Do you do offsite offline backups too with verification? What if your infra gets really hacked and they wipe out all of your customer's backup data everywhere? Just because borg clients have append only modes, it doesn't stop them from deleting the raw files on your drives.
If a storage server gets p0wned, the raw data could be deleted. That's true for every cloud provider. What's important, they still can't read the backup, since it's encrypted on the client. Storage servers are also isolated from each other and in different DCs, cities and regions.
Additional offline backups aren't really feasible past a certain data volume and daily change/velocity.
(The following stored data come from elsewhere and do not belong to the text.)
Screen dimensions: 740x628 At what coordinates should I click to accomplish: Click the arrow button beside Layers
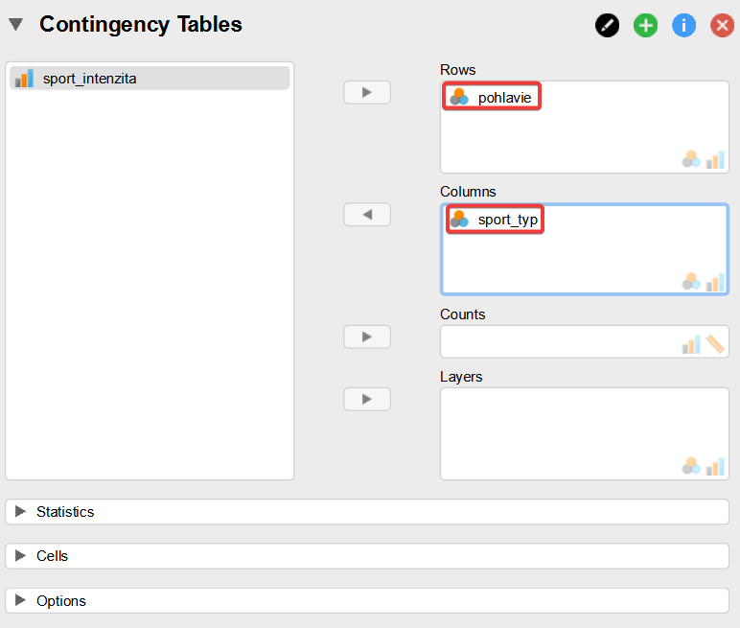coord(367,399)
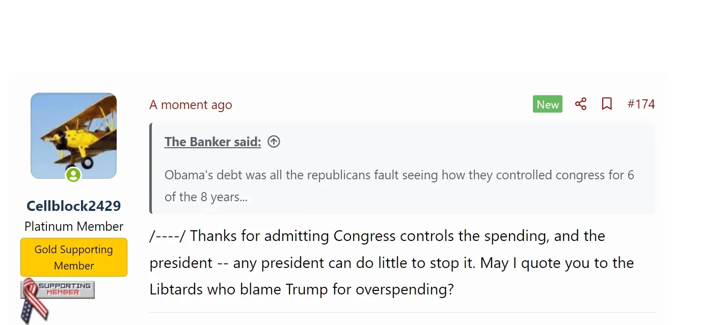Click the post line starting "president -- any"
Viewport: 725px width, 325px height.
coord(391,263)
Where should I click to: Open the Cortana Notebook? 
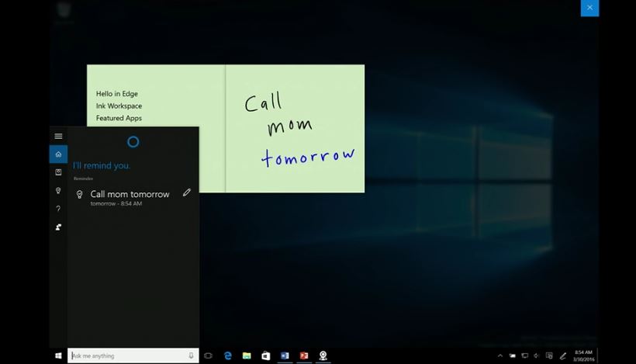(58, 172)
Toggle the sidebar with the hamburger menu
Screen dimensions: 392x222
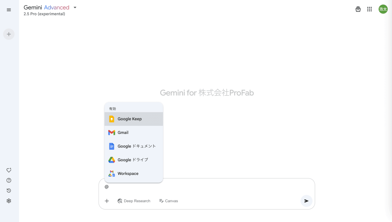tap(9, 9)
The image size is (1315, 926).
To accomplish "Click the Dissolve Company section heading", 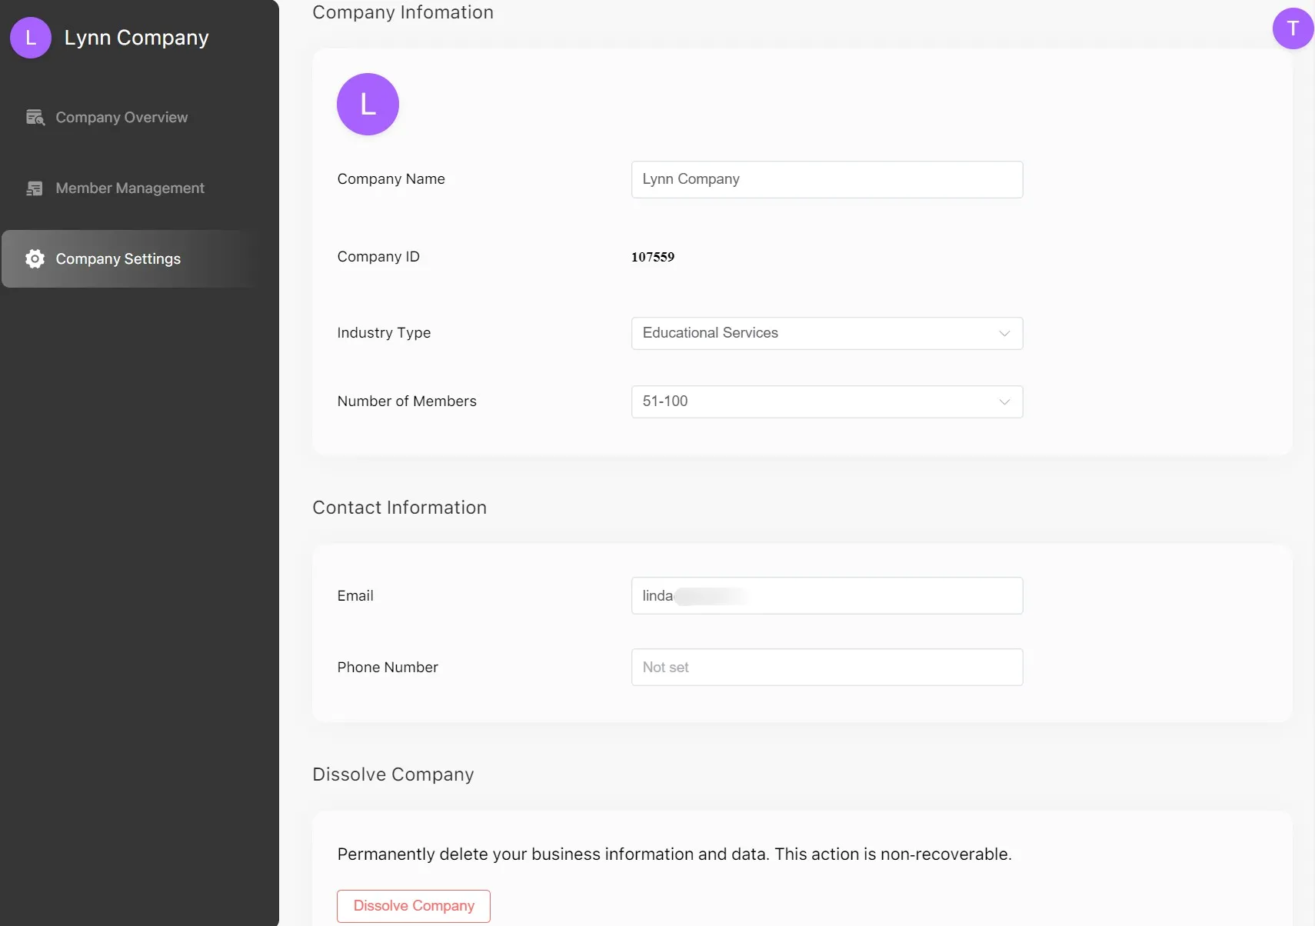I will coord(393,774).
I'd still encourage everyone to have them for their own essential data in addition to a cloud backup. E.g. by burning it to BluRay or tape (3-2-1 rule). You can see find my own, more philosophical discussion, of the topic here: https://docs.borgbase.com/strategy/. There I also distinguish between operational backups and archives. BorgBase is focused on the former. Offline backups are more suited for the latter.
> If a storage server gets p0wned, the raw data could be deleted. That's true for every cloud provider.
It's not hard to create a cloud backup service where delete requires separate credentials which are not used in day-to-day operations (and so can be kept secure). And without these credentials a backup is kept N days and cannot be deleted or overwritten. Don't know if anyone do this, though.